Kind wird wiederbelebt
Sein Sohn Abdulhadi hält sich während des Unglücks zwar an Mutter und Vater fest, den damals sechs Jahre alten Mohamad verlässt aber zwischenzeitlich die Kraft. Er droht zu ertrinken und liegt mit dem Kopf im Wasser.
Dabei sinkt seine Zunge zurück in den Rachen und blockiert seine Atemwege. Mohamad wird bewusstlos und merkt nicht mehr, wie Mitarbeiter der türkischen Küstenwache die Flüchtlinge aufs Festland evakuieren.

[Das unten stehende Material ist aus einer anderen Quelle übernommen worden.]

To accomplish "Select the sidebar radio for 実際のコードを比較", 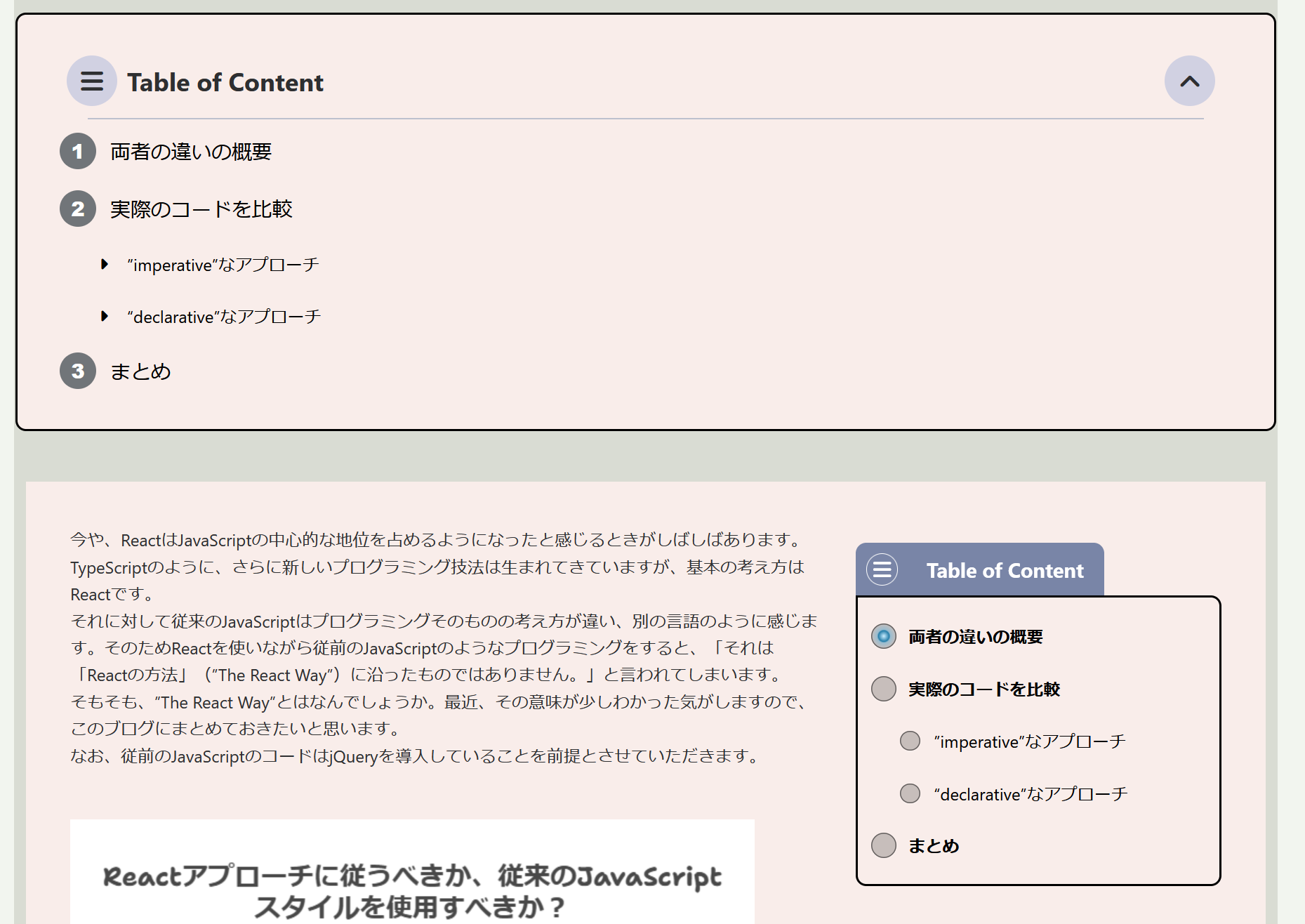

Lernbehinderung und Konzentrationsstörung
Zwischenzeitlich beleben türkische Polizisten den Jungen wieder. „Da die Sauerstoffzufuhr zu seinem Gehirn unterbrochen war, ist er gesundheitlich beeinträchtigt. Er hat eine Lernbehinderung, Konzentrationsstörungen und redet etwas langsamer“, sagt sein Vater Ahmad. Obwohl ihre erste Flucht scheitert, gibt die Familie Manla nicht auf und wagt sechs erneute Versuche.

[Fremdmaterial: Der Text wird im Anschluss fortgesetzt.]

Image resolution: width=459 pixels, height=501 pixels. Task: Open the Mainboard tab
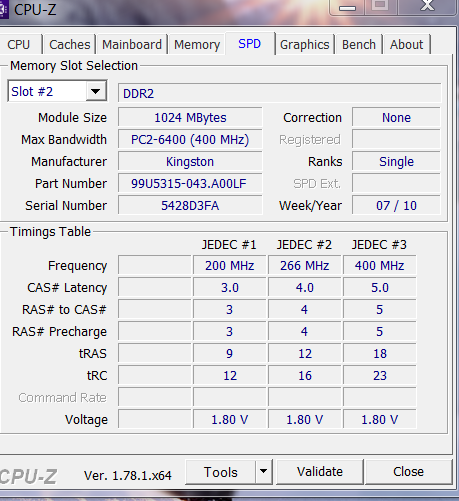click(132, 44)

Erst nach monatelangen Planungen schafft es die Familie Manla von der Türkei nach Griechenland, wo sie mehrere Monate in einem Flüchtlingslager lebt. Die Familie fliegt später nach Schweden, reist nach Dänemark und fährt mit dem Zug nach Hamburg.

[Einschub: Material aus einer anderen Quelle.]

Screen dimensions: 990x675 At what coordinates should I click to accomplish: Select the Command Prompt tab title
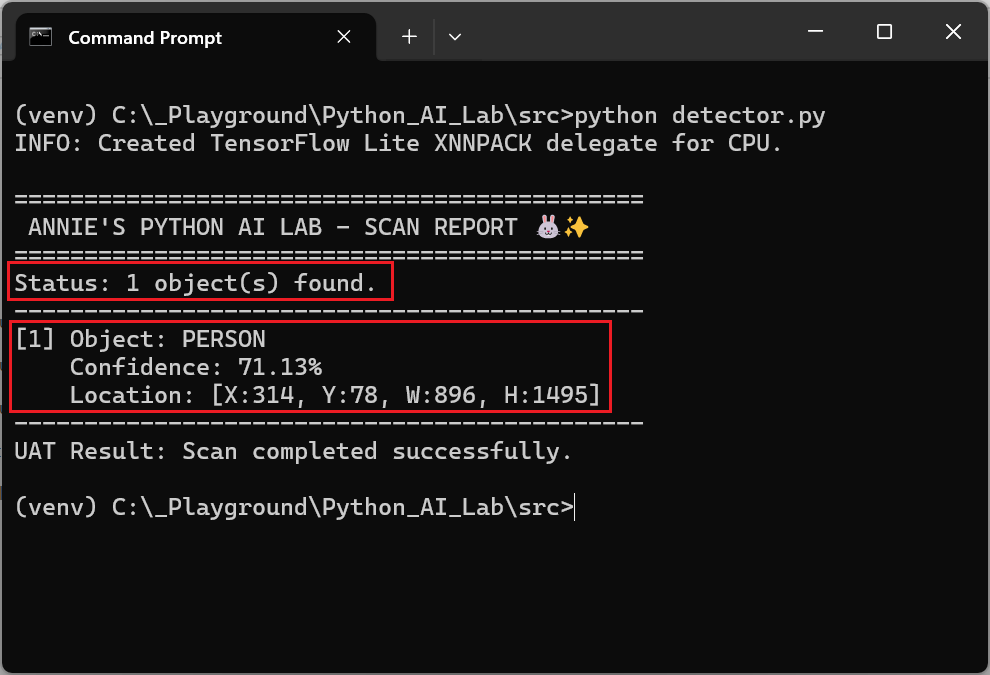tap(145, 38)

Seit 2017 in Brandenburg an der Havel
Nach Aufenthalten im südbrandenburgischen Doberlug-Kirchhain und in Eisenhüttenstadt kam die Familie 2017 nach Brandenburg an der Havel. „Wir haben unsere Hoffnung nie aufgegeben. Unser Wunsch war und ist es, ein besseres Leben ohne Angst zu führen. Wir fühlen uns wohl in Hohenstücken und die Kinder lernen hier viel“, sagt der 39-Jährige.
Er betont, dass ein normaler Schulalltag für die Kinder wegen den Zerstörungen in Aleppo nicht mehr möglich war und freut sich, dass seine Söhne Abdulhadi, Mohamad und Tochter Lana die Gebrüder-Grimm-Grundschule besuchen.
Fußballbegeisterte Kinder
„Wir haben schon viele Freunde gefunden“, sagt der Elfjährige Abdulhadi. Er mag Mathematik, Sport und spielt gemeinsam mit seinem Bruder Mohamad bei Viktoria Brandenburg Fußball. „Ich bin ein Fan von Christiano Ronaldo, mein Bruder aber von Lionel Messi. Und wir probieren immer alle Tricks aus “, sagt der Grundschüler.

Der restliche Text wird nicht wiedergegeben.